Study text:
----
Disease threatens bat population, Report
Disease threatens bat population, Report

Disease threatens bat population, Report

The search continues for white nose syndrome, a fungal disease responsible for the deaths of millions of bats in eastern North America.

Nebraska wildlife officials announced that following the recent discovery of several dozen dead bats at a mine in Cass County, the U.S. Geological Survey’s National Wildlife Health Center in Madison, Wisconsin confirmed white-nose syndrome in three bats from the mine.

“The spread of this disease to places like Nebraska — and as far west as Washington — should ring alarm bells across the U.S.,” said Mollie Matteson, a senior scientist with the Center for Biological Diversity. “White-nose syndrome has already killed millions of bats. Land managers in the West need to work now to stop it from spreading farther, before it’s too late.”
----
Available data:
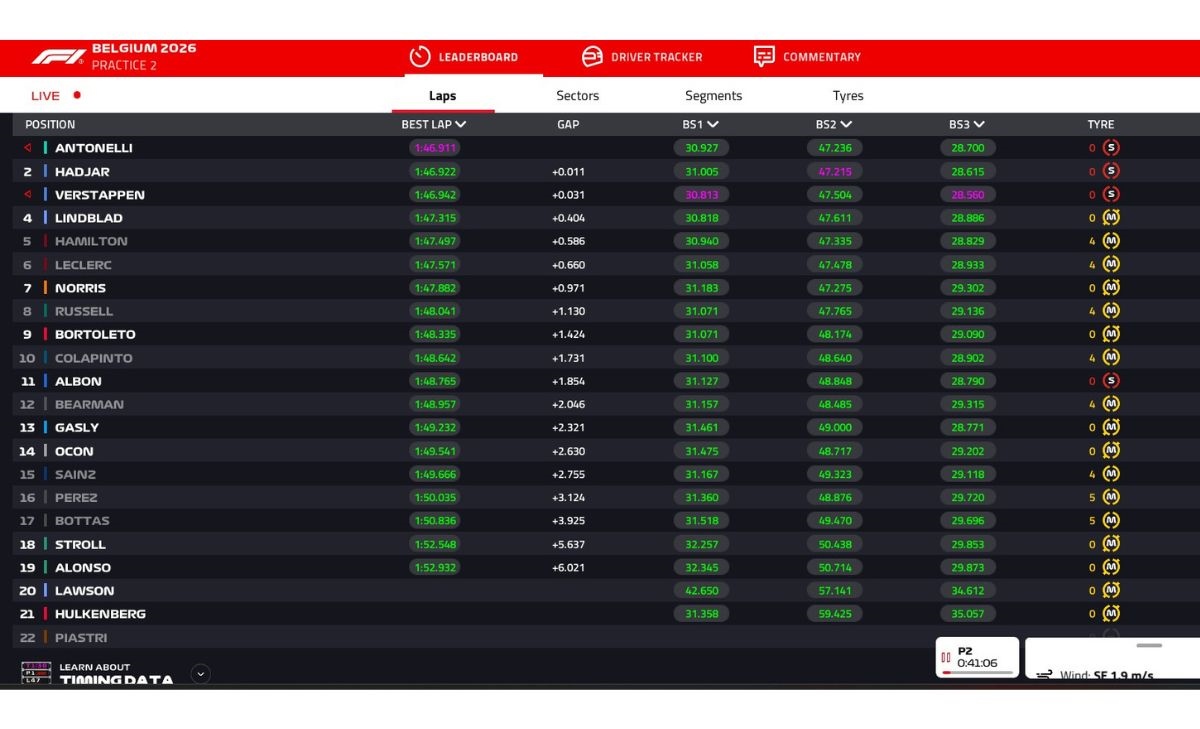Screen dimensions: 1200x729
Task: Switch to the Tyres tab
Action: pyautogui.click(x=848, y=96)
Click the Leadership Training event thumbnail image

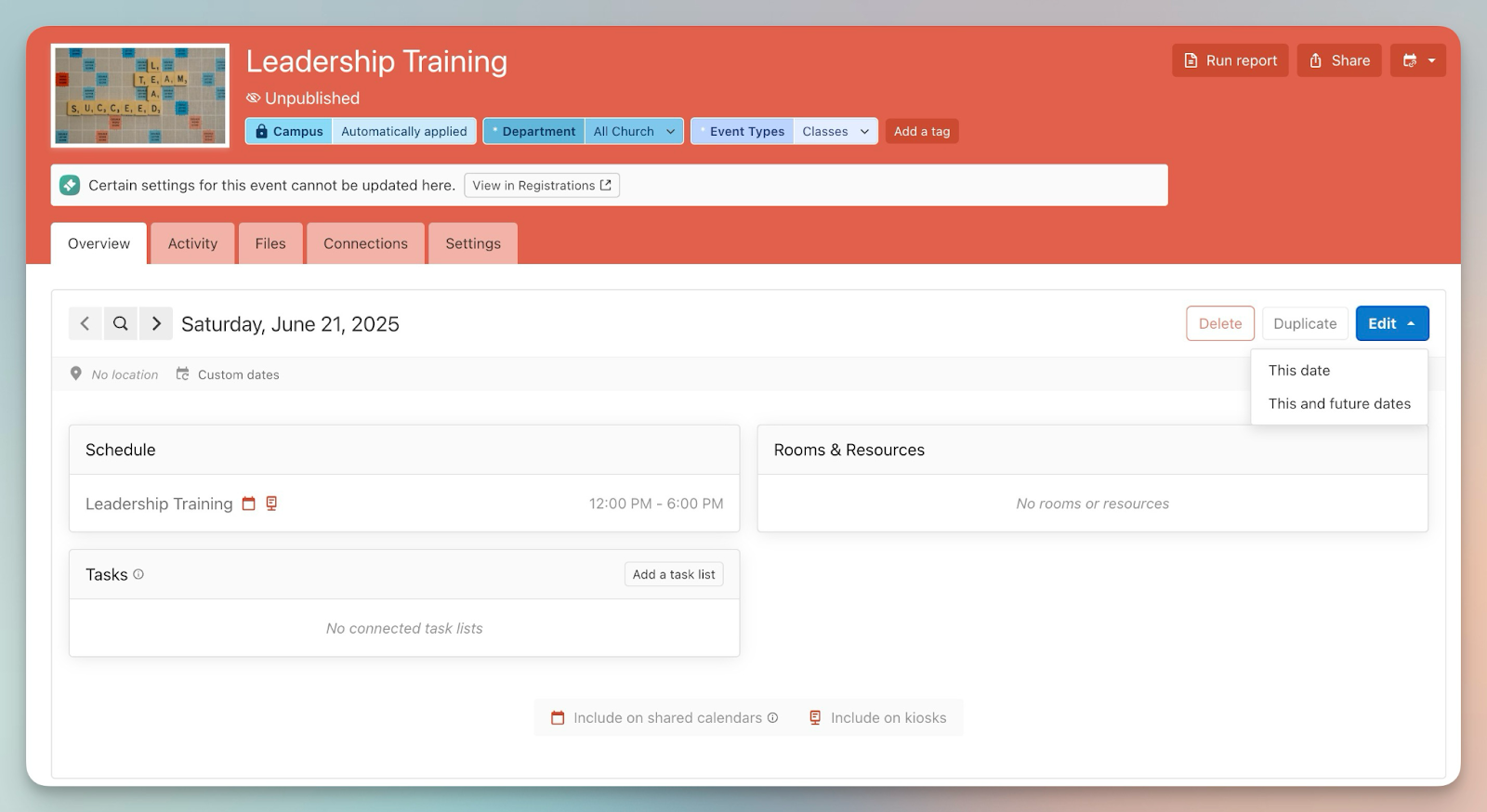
----
Assignment A:
Rewrite the part of the bat disease report that begins at the words "The search continues" and stops after "from the mine.", putting "cave" wherever "mine" appears.
Assignment B:
Answer these questions from the bat disease report:
(i) In which city is the U.S. Geological Survey's National Wildlife Health Center located?
(ii) In how many bats from the Cass County site was white-nose syndrome confirmed?
(iii) What position does Mollie Matteson hold?
The material above is separate from the bat disease report.

Task response A:
The search continues for white nose syndrome, a fungal disease responsible for the deaths of millions of bats in eastern North America.

Nebraska wildlife officials announced that following the recent discovery of several dozen dead bats at a cave in Cass County, the U.S. Geological Survey’s National Wildlife Health Center in Madison, Wisconsin confirmed white-nose syndrome in three bats from the cave.

Task response B:
(i) Madison, Wisconsin
(ii) Three
(iii) Senior scientist with the Center for Biological Diversity